I really grew my spiritual practice.  I put to use the concepts I was reading, studying, and experienced the results, the benefits.  Suffering is temporary, so too is joy.  I wouldn't change a moment of those 18 days. Moments of fear, joy, exhilaration, anxiety, compassion, trust, happiness, desire, understanding, sadness, and possibility.

I most often ate and drank:

Imperial                        –           cerveza       –           beer
Brit                               –           cafe                  –           coffee
Huevos Rancheros        –                                   –           breakfast
Arroz con pollo            –                                   –           rice with chicken
Arroz con Camarrones-                                    –           rice with shrimp
Trits                             –           helado              –           ice cream sandwich
Cristal                          –                                   –           bottled water

I wore flip-flops today. Normally I'd never do that, however, I've become used to it, and it's quite enjoyable to forget about socks and sneakers and let your feet breathe.  I'm looking forward to wearing them much more, thanks to, and as a result of, this trip.  I doubt I'll ever wear the bandana, as I did traveling, though it worked like a charm.  I'm looking forward to buying a US or DC United soccer jersey.

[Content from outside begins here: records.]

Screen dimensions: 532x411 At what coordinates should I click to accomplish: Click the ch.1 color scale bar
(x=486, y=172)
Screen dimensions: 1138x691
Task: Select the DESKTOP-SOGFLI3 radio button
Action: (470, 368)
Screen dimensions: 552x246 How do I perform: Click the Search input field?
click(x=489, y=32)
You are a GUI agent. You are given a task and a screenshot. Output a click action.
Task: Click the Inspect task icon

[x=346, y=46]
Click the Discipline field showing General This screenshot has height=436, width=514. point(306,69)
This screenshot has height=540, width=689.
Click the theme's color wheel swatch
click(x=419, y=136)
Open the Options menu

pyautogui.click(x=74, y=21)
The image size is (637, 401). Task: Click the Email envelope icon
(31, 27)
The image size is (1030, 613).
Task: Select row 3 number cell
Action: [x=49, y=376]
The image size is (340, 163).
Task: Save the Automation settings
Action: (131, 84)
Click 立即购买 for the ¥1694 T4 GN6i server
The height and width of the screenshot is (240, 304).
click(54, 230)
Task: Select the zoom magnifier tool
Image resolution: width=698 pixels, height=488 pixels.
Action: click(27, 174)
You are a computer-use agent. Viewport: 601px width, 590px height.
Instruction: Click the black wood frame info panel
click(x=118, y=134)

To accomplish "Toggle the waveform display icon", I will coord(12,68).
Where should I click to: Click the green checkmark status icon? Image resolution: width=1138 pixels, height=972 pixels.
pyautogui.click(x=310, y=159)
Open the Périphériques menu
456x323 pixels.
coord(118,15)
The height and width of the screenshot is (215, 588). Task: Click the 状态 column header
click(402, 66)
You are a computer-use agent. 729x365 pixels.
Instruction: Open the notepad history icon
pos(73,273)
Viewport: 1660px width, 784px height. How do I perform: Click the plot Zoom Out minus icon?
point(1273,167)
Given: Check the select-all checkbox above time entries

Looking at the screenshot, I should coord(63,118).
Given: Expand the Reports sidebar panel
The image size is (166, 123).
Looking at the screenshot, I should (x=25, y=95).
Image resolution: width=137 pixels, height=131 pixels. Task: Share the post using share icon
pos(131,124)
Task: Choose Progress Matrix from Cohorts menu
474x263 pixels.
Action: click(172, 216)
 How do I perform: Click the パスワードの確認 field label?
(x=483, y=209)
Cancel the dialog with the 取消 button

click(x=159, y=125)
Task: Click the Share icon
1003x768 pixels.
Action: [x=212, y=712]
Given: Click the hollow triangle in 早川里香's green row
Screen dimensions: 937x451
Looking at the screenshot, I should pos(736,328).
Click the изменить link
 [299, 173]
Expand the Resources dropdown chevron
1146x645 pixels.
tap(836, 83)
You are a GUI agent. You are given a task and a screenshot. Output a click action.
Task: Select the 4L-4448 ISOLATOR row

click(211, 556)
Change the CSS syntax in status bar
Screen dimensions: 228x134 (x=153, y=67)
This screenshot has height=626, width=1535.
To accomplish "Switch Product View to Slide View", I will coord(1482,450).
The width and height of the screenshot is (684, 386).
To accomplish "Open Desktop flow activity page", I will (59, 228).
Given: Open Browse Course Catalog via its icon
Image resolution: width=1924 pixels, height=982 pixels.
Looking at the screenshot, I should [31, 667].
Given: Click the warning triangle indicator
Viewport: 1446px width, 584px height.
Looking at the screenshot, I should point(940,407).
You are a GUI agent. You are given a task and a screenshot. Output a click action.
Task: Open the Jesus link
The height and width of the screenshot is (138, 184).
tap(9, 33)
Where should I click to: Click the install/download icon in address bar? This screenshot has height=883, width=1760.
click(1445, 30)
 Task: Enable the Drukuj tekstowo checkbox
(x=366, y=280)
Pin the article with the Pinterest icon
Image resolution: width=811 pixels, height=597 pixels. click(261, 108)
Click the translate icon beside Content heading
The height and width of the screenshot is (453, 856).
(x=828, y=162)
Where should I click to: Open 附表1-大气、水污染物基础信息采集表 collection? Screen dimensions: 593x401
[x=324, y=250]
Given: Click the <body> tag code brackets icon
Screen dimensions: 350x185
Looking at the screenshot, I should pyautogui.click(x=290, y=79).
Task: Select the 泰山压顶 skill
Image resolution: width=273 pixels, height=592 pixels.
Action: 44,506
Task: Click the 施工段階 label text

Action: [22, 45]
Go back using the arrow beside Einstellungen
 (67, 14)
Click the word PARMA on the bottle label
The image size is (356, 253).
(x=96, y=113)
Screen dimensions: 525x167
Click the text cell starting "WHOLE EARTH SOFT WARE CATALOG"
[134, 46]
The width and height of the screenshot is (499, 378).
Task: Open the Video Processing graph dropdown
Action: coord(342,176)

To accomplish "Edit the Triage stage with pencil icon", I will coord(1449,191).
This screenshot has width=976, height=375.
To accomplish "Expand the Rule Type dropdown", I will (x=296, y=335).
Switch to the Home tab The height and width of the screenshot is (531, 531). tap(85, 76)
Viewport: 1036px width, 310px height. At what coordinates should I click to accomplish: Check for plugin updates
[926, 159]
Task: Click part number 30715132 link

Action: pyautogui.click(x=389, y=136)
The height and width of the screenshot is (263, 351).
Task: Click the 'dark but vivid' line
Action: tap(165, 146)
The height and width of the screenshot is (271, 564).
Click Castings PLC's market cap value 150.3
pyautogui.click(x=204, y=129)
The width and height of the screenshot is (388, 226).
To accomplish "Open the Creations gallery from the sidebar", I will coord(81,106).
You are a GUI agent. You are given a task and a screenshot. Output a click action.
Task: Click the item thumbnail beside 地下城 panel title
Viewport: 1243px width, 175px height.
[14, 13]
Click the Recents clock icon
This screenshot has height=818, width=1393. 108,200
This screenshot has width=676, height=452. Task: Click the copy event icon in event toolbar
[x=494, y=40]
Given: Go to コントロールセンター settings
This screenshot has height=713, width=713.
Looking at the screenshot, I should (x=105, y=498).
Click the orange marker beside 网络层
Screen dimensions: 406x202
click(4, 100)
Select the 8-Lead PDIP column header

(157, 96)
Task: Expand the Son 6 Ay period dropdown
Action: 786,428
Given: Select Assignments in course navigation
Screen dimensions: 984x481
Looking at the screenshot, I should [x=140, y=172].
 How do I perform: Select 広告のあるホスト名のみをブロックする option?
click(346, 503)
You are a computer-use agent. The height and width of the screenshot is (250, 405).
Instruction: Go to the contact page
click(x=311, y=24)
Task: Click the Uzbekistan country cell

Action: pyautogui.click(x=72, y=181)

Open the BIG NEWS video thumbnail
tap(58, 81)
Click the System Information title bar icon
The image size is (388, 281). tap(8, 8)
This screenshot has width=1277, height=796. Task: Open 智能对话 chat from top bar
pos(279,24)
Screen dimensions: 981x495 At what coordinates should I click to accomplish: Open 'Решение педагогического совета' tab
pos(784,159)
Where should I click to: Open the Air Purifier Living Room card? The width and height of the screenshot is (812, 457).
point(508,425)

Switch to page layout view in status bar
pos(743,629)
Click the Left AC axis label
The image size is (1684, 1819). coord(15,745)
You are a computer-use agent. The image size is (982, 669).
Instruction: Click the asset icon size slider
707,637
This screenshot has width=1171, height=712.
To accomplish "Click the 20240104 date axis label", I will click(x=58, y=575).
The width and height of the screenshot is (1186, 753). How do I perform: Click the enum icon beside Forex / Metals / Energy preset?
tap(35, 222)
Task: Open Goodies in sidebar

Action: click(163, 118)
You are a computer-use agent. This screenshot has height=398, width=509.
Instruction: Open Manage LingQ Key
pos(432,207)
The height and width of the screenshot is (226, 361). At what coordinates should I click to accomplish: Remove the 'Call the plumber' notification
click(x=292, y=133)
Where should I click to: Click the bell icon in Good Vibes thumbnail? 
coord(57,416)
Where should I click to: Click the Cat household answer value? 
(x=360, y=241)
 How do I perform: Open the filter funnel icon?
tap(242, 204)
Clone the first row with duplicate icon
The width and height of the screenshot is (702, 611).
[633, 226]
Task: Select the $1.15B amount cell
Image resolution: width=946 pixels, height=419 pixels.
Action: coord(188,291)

It felt good to drive again.  I immediately saw beamers, Mercedes, and plenty of nice cars.  In Costa Rica I think I saw one or two BMW's, VW's, and that's about it for European cars.  Apparently, with a 100% tax levied on imports, it's not so affordable. Mostly Toyota's, Hyundai's and quite a few Land Rovers in the 4×4 areas.

I'll miss the freshness of fruit, the blended fruit smoothies available at all restaurants. The abundance and tastiness of Huevos Rancheros and good coffee.  I do think I'll get a French Press so I can drink coffee at home. It is good on occasion.

I have the best tan of my life.  I'm sure it'll fade quickly.  I'll enjoy it while I can.  My back is peeling a bit and I still have to get rid of the athlete's foot I picked up.  I've bandaged the cuts on my feet.

I plan to still take a week off from TV.  I was thinking maybe once a week.  I got the DVR (Digital Video Recorder) to tape shows, and then watch them one day.  If I make that a habit, it'd cut out so much of the TV time I just use as filler in my life.  At the least, I can just turn music on instead.

I had such a great trip.  I truly believe I was meant to travel in this fashion, long term, around the world.  I feel so natural doing it.  So excited, so appreciative.  Knock on wood, I'm sure it can get harder, or scarier, however I'm confident the good would outweigh the bad.  I trust myself.  Increasingly I can take comfort in my Buddhist beliefs, I take refuge in the Buddha, the Dharma, and the Sangha.  I am building my practice of present moment awareness, and learning to recognize suffering, its roots, and how to release myself from it.